Más específicos aún, Bentham (siglos XVIII-XIX) y J. Stuart Mill (XIX) afirman que los gobiernos, para mantener la paz y el buen comportamiento de los ciudadanos deberían:
1. Garantizar asistencia;
2. Producir abundancia;
3. Favorecer la igualdad;
4. Garantizar la seguridad.
Lo cual, a todas luces, no se ha visto por ningún lado.
Max Weber y Schumpeter, estudiosos de la democracia tal como se ha desenvuelto en el siglo XX, sostienen abiertamente que la sociedad moderna impone la desigualdad económica y que la democracia no es otra cosa que un mecanismo formal para decidir quién puede legítimamente ejercer el poder a través de votaciones.
Actualmente, muchos estudiosos hablan de pos-democracia, caracterizada por procesos decisionales y comunicativos en manos de sistemas autoritarios y oligárquicos, totalmente anónimos y desconocidos a las grandes masas; a mi manera de ver, una forma elegante de decir que la democracia murió antes de nacer. La degeneración de la democracia se da por las mismas bacterias que tenía en su cuna.
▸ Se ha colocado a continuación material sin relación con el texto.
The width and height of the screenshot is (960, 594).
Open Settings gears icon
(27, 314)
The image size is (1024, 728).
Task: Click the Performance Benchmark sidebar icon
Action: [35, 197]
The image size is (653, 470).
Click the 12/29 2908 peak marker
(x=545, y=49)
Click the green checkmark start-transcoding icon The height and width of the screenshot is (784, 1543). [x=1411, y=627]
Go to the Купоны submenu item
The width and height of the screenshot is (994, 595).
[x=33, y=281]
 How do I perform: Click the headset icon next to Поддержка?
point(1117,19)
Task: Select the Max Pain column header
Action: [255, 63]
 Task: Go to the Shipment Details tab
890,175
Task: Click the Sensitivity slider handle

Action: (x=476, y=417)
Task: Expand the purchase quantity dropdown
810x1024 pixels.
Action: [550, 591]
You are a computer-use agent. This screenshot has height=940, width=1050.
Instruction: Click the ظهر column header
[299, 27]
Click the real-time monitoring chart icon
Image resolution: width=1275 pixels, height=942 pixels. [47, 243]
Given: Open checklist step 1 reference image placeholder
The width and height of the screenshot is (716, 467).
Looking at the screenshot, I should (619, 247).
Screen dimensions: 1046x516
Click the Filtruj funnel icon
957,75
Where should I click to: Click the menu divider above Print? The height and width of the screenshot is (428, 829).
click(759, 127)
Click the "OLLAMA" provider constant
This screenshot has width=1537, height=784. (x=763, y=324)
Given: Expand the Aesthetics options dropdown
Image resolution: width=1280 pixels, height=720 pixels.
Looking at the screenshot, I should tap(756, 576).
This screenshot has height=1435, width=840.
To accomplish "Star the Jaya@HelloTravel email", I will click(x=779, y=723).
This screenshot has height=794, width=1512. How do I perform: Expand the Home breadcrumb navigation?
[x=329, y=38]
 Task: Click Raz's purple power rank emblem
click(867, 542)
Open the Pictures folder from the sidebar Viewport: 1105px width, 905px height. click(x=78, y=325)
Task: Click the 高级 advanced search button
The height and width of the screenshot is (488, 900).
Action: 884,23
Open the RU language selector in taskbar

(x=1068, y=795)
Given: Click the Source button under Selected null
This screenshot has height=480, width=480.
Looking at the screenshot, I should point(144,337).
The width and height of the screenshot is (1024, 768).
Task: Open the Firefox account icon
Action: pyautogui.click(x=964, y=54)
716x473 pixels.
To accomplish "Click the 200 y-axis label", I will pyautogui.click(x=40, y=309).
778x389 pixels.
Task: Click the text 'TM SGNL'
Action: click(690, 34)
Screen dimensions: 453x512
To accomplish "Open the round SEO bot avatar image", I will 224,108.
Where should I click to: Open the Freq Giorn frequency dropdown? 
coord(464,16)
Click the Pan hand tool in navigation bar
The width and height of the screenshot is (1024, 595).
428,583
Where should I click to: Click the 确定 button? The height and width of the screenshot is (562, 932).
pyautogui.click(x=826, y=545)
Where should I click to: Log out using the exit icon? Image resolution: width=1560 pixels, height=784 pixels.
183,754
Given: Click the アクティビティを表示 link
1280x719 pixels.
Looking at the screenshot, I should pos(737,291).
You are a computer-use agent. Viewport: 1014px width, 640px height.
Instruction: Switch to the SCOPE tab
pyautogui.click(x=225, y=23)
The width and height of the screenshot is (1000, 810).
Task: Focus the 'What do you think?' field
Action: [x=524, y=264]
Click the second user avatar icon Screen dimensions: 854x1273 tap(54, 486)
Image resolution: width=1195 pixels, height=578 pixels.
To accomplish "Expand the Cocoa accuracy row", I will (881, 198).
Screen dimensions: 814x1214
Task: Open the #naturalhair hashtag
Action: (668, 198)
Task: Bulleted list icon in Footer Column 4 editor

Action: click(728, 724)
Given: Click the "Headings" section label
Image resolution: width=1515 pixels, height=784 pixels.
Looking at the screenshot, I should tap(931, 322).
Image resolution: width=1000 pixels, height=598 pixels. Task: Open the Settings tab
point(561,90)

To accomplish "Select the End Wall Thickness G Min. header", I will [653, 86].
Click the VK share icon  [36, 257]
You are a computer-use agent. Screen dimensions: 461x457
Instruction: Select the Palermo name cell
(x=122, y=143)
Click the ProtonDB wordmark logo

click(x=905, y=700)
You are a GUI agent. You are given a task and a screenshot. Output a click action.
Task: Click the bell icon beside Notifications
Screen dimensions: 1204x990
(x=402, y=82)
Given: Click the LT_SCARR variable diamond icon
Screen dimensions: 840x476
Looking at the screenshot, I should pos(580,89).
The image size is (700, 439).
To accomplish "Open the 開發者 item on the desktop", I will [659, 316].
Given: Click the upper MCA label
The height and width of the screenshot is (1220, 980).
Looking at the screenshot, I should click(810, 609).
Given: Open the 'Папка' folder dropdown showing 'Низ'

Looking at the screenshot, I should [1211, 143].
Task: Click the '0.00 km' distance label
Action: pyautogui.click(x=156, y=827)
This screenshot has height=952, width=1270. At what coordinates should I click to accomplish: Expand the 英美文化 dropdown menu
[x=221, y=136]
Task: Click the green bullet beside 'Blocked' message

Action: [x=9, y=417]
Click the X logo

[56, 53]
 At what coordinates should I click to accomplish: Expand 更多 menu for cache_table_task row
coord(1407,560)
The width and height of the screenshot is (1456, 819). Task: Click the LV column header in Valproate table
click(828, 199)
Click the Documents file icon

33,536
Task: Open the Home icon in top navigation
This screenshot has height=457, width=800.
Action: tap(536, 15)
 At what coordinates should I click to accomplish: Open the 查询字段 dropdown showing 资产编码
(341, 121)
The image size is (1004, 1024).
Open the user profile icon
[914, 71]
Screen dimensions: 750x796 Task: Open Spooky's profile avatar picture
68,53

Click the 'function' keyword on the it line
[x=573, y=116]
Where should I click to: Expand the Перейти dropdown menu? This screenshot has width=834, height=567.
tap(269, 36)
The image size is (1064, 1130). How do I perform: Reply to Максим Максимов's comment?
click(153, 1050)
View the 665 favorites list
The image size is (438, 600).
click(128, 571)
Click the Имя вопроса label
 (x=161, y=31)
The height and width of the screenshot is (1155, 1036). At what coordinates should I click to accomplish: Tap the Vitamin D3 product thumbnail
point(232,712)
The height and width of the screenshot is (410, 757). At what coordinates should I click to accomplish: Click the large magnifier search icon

Alexis de Tocqueville, muy citado entre los defensores del sistema democrático, decía que no importa que haya ricos, lo importante es que haya movilidad. Y en su siglo, el XIX, y también en el XX, podemos decir que sí la hubo, sobre todo gracias a la educación, al empeño que las personas ponían en cultivar el talento natural a través de la educación formal.
Desde algunos decenios hay cada vez menos movilidad, los ricos son siempre los mismos, las clases medias se empobrecen y la confianza en la educación desaparece cada día más. Los jóvenes, en lugar de estudiar una carrera, prefieren hacer payasadas y vulgaridades en Tiktok, esperando ganancias millonarias, que llegan, sí, pero para uno sobre un millón.
En el apasionado discurso, uno de los más citados de la historia, Abraham Lincoln lanza su celebérrima frase. Después de la sangrienta Guerra Civil estadounidense, en este momento heroico, Lincoln con toda sinceridad y propiedad podía decir:
“... Resolvamos firmemente que estos muertos no dieron su vida en vano. Que esta nación, Dios mediante, tendrá un nuevo nacimiento de libertad. Y que el gobierno del pueblo, por el pueblo y para el pueblo, no desaparecerá de la faz de la Tierra”.
Con otra tanta sinceridad y propiedad, nosotros, hoy, pudiéramos decir que ese gobierno nunca desaparecerá porque nunca existió, desde Atenas hasta nuestros días.
En síntesis y con el esquematismo al cual nos obliga este breve texto: los mismos teóricos de la democracia, o le atribuyen unas características y finalidades que la misma no cumplió en ninguna época histórica, o abiertamente (y cínicamente en algunos casos) dibujan sus reales facetas, demostrando indirectamente que la democracia es incompatible con la igualdad, la justicia y el bienestar generalizado.
La gran pregunta es: ¿seguimos ilusionándonos de tener una democracia porque cada cierto número de años nos llaman al voto? O ¿aceptamos que nos hemos vuelto una oligarquía con la careta de la democracia? ¿Somos actores de nuestros destinos o somos víctimas? La democracia parece destinada a empeorar cada vez más, a quedarse en un mero cascarón, como un regalo pretencioso bien empaquetado, con lazos llamativos, que cuando abrimos manifiesta toda su podredumbre.
La autora es doctora en Materias Literarias de la Universidad de Bologna, Italia. Ha sido docente de Sociología y Lengua Italiana en la Universidad de Panamá.